Even middle-income parents don't care to give that benefit up even if they understand statistically that they aren't getting as much of a tax advantage as the wealthy. The rising cost of college tuition is rightly seen as the enemy, not the possibility that other parents are getting more help from Uncle Sam. No wonder Democrats and Republicans alike were calling on President Obama to reverse course on 529 policy.

One of the ironies of this is that Mr. Obama knows a little something of what he speaks. The president and first lady have already set aside $240,000 in 529 accounts for their daughters, maximizing the tax advantage. This isn't evidence of hypocrisy so much as evidence that when you set tax policies that are not means-tested, the rich get richer, and that includes politicians who made millions on book deals.

It's also reminiscent of the debate over in-state tuition in Maryland's state colleges and universities during Gov. Martin O'Malley's two terms in office. During those years, millions of dollars was set aside to freeze or slow the growth of tuition for Maryland students. That was particularly beneficial for affluent families who would never qualify for financial aid but not necessarily all that helpful to moderate-income families who might not quite be poor enough to qualify for such assistance. Had the same dollars been put in expanding grants to low-income in-state students, the effect would have been quite different, but no one could deny the policy proved politically popular.

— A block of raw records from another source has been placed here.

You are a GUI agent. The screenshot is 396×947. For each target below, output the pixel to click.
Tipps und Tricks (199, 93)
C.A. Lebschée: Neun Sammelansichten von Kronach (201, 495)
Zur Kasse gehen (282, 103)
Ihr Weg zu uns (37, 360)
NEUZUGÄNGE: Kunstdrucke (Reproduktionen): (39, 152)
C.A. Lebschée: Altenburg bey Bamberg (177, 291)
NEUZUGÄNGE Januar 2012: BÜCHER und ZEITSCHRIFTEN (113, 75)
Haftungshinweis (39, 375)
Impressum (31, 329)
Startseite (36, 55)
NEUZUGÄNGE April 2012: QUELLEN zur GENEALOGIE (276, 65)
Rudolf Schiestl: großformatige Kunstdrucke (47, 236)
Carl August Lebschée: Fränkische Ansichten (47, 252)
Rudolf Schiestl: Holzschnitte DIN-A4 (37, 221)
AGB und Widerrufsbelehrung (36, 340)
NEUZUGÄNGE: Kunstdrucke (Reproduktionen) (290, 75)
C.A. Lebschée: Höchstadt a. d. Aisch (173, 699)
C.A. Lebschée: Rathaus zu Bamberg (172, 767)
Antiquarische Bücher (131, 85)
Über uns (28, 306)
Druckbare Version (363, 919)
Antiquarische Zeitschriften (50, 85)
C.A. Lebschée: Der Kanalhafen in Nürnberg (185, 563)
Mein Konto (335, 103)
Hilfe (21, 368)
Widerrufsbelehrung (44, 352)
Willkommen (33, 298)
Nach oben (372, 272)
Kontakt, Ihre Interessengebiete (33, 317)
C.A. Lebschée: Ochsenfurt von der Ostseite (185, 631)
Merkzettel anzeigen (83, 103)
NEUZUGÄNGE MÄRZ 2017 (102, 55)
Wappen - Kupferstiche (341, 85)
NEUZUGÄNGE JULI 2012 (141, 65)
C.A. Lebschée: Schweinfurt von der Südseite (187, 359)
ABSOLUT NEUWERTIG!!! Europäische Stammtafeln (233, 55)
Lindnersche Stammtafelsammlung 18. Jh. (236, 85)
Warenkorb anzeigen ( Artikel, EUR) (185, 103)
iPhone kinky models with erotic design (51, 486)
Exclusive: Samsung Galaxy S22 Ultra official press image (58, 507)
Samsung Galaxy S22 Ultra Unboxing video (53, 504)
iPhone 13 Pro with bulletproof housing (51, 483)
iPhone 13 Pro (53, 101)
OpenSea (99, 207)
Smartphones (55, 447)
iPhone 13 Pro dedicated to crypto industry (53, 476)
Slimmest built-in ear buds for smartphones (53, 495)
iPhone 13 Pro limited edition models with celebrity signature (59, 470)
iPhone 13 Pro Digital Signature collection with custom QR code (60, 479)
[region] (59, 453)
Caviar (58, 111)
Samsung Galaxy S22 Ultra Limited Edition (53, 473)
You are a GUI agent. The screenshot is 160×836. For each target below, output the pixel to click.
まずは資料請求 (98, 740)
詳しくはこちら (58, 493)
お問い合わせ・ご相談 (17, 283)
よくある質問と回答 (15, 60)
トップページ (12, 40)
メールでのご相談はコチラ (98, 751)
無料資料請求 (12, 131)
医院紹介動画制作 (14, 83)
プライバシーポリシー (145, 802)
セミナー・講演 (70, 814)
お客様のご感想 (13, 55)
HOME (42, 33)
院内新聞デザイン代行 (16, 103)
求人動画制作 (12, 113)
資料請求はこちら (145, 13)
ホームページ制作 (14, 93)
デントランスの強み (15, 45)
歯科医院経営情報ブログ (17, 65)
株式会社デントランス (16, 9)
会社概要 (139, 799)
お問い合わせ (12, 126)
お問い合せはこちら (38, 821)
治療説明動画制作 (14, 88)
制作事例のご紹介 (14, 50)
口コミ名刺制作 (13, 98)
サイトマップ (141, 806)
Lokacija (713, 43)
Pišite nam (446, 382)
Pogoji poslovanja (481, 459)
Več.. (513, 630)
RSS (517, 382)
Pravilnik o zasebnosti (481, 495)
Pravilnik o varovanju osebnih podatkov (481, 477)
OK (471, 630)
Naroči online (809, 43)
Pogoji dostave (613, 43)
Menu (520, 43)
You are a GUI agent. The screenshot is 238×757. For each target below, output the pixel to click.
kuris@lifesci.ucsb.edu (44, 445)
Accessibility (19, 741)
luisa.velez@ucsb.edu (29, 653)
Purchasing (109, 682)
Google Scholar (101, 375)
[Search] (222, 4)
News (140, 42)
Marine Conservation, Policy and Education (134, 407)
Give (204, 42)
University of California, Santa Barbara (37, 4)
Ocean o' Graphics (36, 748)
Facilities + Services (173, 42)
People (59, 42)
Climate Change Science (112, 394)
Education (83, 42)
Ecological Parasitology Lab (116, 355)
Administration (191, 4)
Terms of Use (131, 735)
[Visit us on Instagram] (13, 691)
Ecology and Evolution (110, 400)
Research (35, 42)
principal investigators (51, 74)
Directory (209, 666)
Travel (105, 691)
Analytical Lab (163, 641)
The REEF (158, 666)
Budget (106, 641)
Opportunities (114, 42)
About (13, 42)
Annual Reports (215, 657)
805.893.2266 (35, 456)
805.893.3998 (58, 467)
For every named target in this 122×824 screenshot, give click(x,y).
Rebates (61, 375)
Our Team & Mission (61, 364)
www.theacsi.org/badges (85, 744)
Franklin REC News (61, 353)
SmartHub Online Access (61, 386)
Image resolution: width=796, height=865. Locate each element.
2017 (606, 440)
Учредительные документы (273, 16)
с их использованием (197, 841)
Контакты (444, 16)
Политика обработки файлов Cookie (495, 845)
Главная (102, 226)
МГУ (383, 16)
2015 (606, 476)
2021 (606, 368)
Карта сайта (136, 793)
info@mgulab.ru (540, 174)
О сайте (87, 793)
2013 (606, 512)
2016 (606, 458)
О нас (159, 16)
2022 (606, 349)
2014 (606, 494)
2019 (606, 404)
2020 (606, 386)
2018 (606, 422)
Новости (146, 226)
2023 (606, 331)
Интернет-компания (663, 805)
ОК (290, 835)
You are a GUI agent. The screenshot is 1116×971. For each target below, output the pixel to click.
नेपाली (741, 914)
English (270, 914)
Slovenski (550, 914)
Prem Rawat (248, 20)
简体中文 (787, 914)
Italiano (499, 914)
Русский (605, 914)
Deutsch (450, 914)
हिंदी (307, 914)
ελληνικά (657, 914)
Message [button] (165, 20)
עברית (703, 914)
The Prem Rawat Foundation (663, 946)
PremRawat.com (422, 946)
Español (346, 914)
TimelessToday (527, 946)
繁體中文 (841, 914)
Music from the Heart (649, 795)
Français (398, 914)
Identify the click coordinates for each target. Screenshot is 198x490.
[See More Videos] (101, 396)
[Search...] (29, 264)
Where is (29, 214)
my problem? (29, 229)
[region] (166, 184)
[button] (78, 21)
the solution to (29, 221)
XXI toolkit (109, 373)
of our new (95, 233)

Perhaps this was just an isolated miscalculation by Mr. Obama, but it surely doesn't bode well for genuine tax reform. If the public is loath to give up a modest tuition savings benefit — even when it's being switched out for a tax credit that might serve their interests better — how will it react to proposals of far greater sweep? It's the untouchable nature of existing tax credits and rates that have helped make federal tax law so miserably complex and counter-productive.

Meanwhile, it would be nice to hear from the GOP-controlled Congress some plans to address college affordability beyond supporting tax-deductible savings accounts that help fuel rising costs or dismissing Mr. Obama's proposed federal subsidy for community college tuition. Growth in financial aid has not kept pace with rising tuition costs, and one of the results has been an alarming increase in student debt. But even if financial aid is increased or student loans are forgiven, the core problem of rising costs marches on down an unsustainable path.